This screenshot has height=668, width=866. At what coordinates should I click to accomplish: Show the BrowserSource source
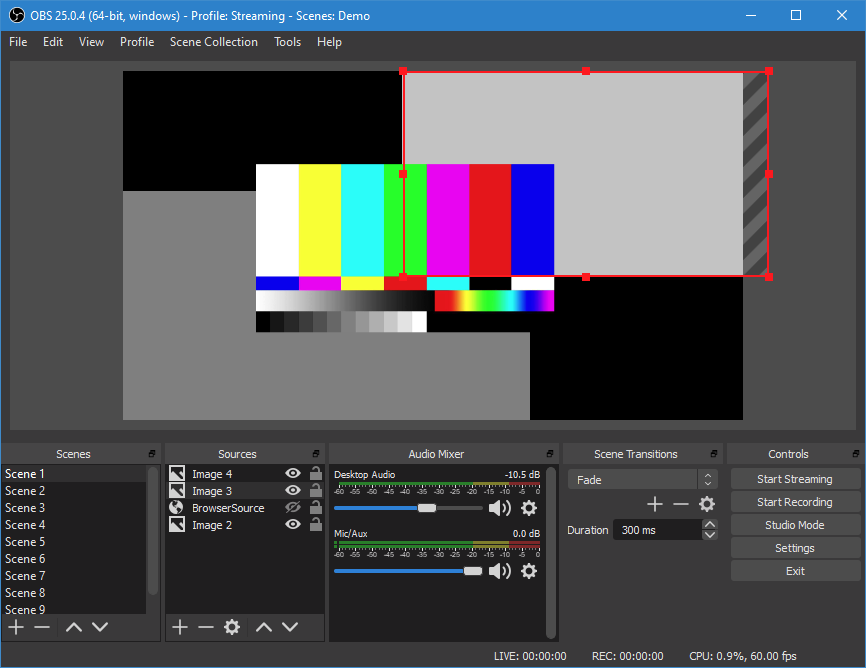coord(293,508)
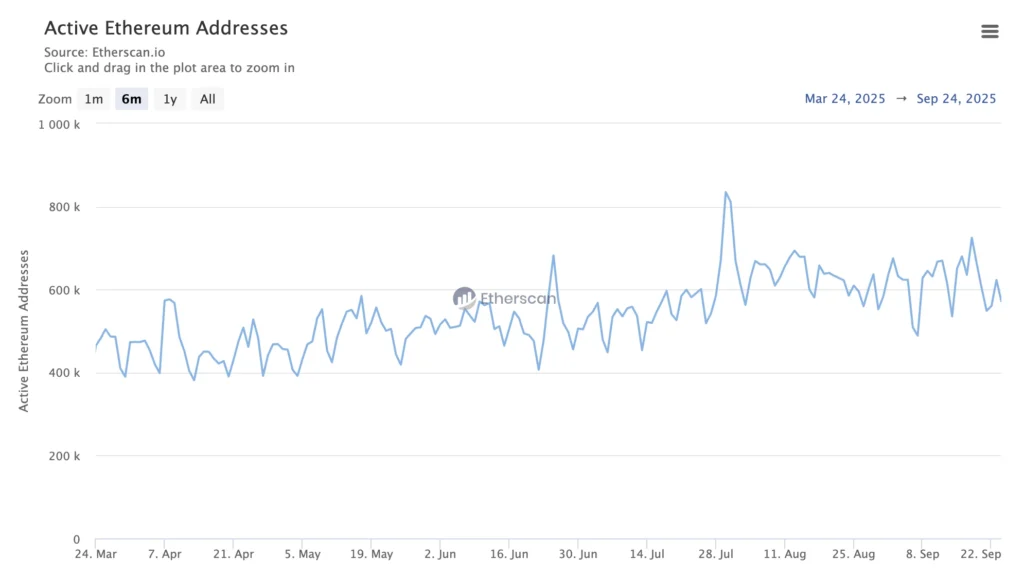Click the data line near the 2. Jun label
1024x576 pixels.
click(440, 330)
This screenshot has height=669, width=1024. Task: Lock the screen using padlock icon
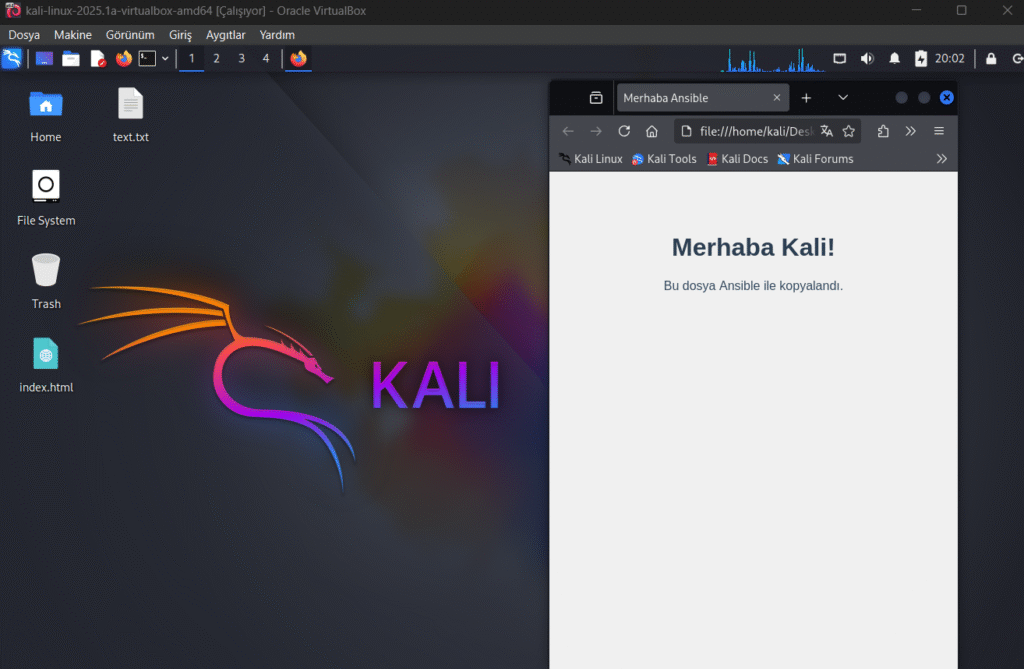coord(991,59)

### Exercise aim
Write out, with no pictures, only the lines from the line containing "This screenshot has height=669, width=1024." through the last line of the listing above, exactly and with both ends included.

### Answer section
This screenshot has height=669, width=1024. Task: Lock the screen using padlock icon
coord(991,59)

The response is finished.